Which is no mean feat - director David O. Russell deserves all the praise and credit that will surely be heading his way come awards time.

Then there are the performances themselves.

There was a real danger here, given the weight of talent on screen, that this could have become a very unbalanced affair - but nothing could be further from the truth.

Not only does everyone perform out of their skin (just think, if Jennifer Lawrence is this good NOW, where does that leave everyone else in five/ten years time?), but they all understand that this is a true ensemble piece. They all need each other to shine.

And shine they do.

As the tacky, out-of-shape, balding con artist, Christian Bale is sublime. Vaguely reminiscent of Tom Cruise in Tropic Thunder, Bale is the epitome of the anti-hero. He's seedy, unfaithful, fat... And yet you root for him every step of the way.

As you do with Amy Adams, his glamorous sidekick and co-conspirator, and Lawrence (his mouthy, brassy wife who has a tendency to set fire to stuff). Both are wonderfully slick, totally believable and unsubtly sexy.

Again, you shouldn't like them, but you do. Especially Lawrence.

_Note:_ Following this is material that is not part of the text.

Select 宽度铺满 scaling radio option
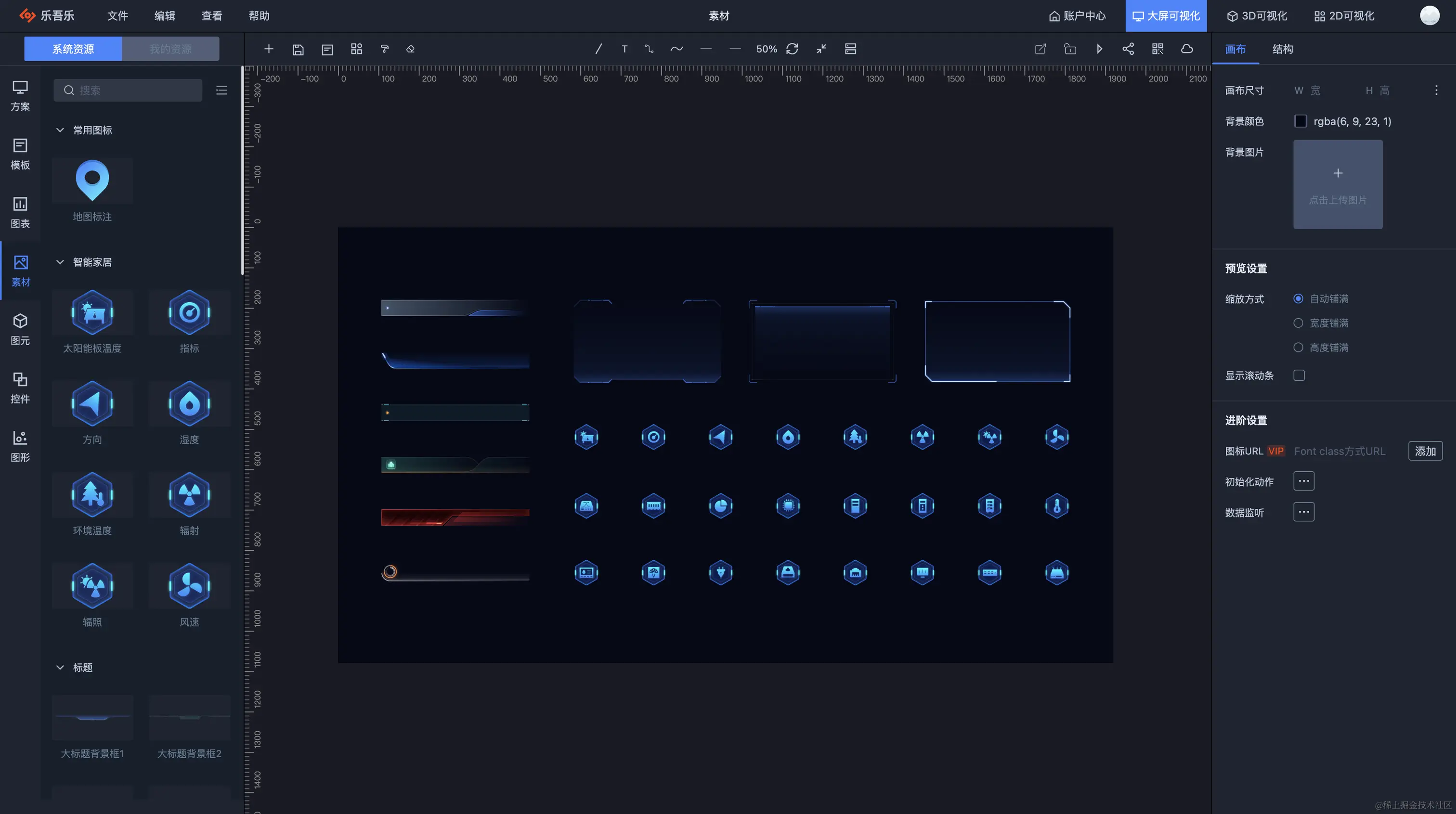The width and height of the screenshot is (1456, 814). (1298, 323)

Now, as I write that I feel bad because Adams (fresh from her performance as Pulitzer prize-winning journalist Lois Lane in Man Of Steel) is stunning. She has a depth I've not seen in her before, a steel that makes her stand out from the crowd.

It's fair to say she matches Lawrence step for step.

In fact, you could have had just these three for two hours and you'd have had a blast.

It's full credit, then, to both Cooper (as the oh-so-keen FBI goon) and Renner (as the corrupt-ish Mayor) that they make the impact they do on screen. Both are surprisingly subtle in their depictions of men driven to succeed at all costs.

If there's one complaint with American Hustle, it's the running time.

Getting close to two-and-a-half hours, sure it's shorter than Peter Jackson's Desolation Of Tolkien, but it's noticeably longer than, say, Playbook. Or Gravity.

Again, you have to give full credit to the cast that you don't start shuffling in your seat - and you're engaged enough to be busy trying to work out who is going to be conning who as the action unfolds - but it does not need to be this long.

At two hours, this would be amazing and I wouldn't have lost the feeling in both buttocks.

It helps, of course, that the music is so good.

Seriously, if I ever get to host one of those dream dinner party thingies, Russell's coming and he has to bring his iPod (or whatever device he chooses - I have a record player, it's not a problem).

Because, with this being a pure 70s film, the music is the icing on the slightly over-sized cake. We have Elton John, America, Tom Jones and Wings' Live And Let Die (with Jennifer Lawrence making you forget Guns N Roses ever got their hands on it).

The soundtrack doesn't 'make' the film in the same way as, say, the sound does in Stoker - but without it Hustle would be a less opulent, rich experience.

Running length aside (seriously, you only needed to shave 20 minutes off...), what you get in American Hustle is a bag full of fun and intrigue.

The plot keeps you guessing, the performances keep you entranced (Cooper in curlers is a particular highlight) and the soundtrack reminds you that there was far more to 70s music than Abba.

It's too early to call this as the best film of the year (as some already have) because, you know, it's January 4 - there's a lot of year left.

But we're off to a rollicking good start.